NANCY PELOSI spent a few hours in Taiwan this week.
In response, China fired ballistic missiles, deployed attack helicopters, warplanes and gunships, and started a “military exercise” encircling the island, which it sees as its own. Such was Beijing’s rage that remnants of its rockets landed in Japanese waters, according to officials there.
The overblown sabre-rattling echoed the theatre of the purported offence.
Ms Pelosi’s trip served no purpose other than to make a point. At a time when there is concern about the rise of autocrats the world over, the US Speaker of the House of Representatives could not have cancelled her voyage, which had been planned since before April.
“America’s solidarity with the 23 million people of Taiwan is more important today than ever, as the world faces a choice between autocracy and democracy,” Ms Pelosi said, adding that, in her view, the visit did not contradict US policy.

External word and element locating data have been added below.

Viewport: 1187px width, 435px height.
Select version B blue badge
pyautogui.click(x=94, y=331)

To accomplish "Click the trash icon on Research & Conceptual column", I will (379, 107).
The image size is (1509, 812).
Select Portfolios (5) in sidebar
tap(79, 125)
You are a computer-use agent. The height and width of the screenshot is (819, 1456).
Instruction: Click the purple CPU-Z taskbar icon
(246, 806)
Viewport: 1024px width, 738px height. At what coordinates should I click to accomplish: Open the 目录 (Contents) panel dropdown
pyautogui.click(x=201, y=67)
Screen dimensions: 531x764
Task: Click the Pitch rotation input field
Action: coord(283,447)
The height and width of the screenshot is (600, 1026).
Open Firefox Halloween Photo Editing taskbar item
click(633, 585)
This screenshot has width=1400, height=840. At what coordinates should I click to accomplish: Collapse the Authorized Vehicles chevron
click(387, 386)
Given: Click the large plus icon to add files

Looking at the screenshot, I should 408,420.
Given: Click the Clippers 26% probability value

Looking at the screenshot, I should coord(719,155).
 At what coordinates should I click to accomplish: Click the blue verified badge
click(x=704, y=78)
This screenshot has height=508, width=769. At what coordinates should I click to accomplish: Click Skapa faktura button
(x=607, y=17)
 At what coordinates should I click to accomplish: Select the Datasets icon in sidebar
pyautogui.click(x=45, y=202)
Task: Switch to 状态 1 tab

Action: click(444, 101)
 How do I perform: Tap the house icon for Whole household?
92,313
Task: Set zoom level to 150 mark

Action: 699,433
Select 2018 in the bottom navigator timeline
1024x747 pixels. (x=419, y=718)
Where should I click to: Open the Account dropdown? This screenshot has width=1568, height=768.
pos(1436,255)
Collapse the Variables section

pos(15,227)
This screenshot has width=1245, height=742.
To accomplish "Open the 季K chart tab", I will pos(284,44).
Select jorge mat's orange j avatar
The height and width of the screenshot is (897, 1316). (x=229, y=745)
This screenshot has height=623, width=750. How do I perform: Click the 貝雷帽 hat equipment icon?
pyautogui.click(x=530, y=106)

Many disagree with that assessment. US President Joe Biden was reluctant to sanction the visit, and indeed discouraged it.
Still, contrary to assertions otherwise, the “One China” policy – which recognises only one Chinese government – hardly lies in tatters due to a single visit. Even colonies can host visiting leaders. The question of whether Taiwan is an annex of the mainland or a sovereign state hardly turns on the identity of who sleeps over.
While it is often said hell hath no fury like a woman scorned, in this instance, it is clearly China that protests too much. The cause might have more to do with factors in China itself.
President Xi Jinping, famous for consolidating his grip on power, is at the cusp of entering into a precedent-breaking third term in October.
Having backed Russia’s assault on Ukraine, Mr Xi may well sense his moment has come to close in on Taiwan. Some may ask whether Ms Pelosi has provided the perfect excuse.
The truth is, however, that China’s policies and manoeuvres are wholly matters controlled by its leader. If the country wishes to move in on Taiwan, it will do so under any number of pretexts. If not Ms Pelosi today, some other irritant or “provocation” will emerge tomorrow.
The last thing the world needs is a conflagration of tensions between key world powers.
But the reality is Taiwan, a democracy, does not regard China as having authority over it. China cannot micromanage the island. And it cannot determine unilaterally whom Taiwanese officials wish to meet or to host.
If Ms Pelosi, a longstanding ally of Taiwan long before this trip, has been provocative, so too has China, through its disproportionate response.
What the world has learned is just how far both sides might travel in the near future.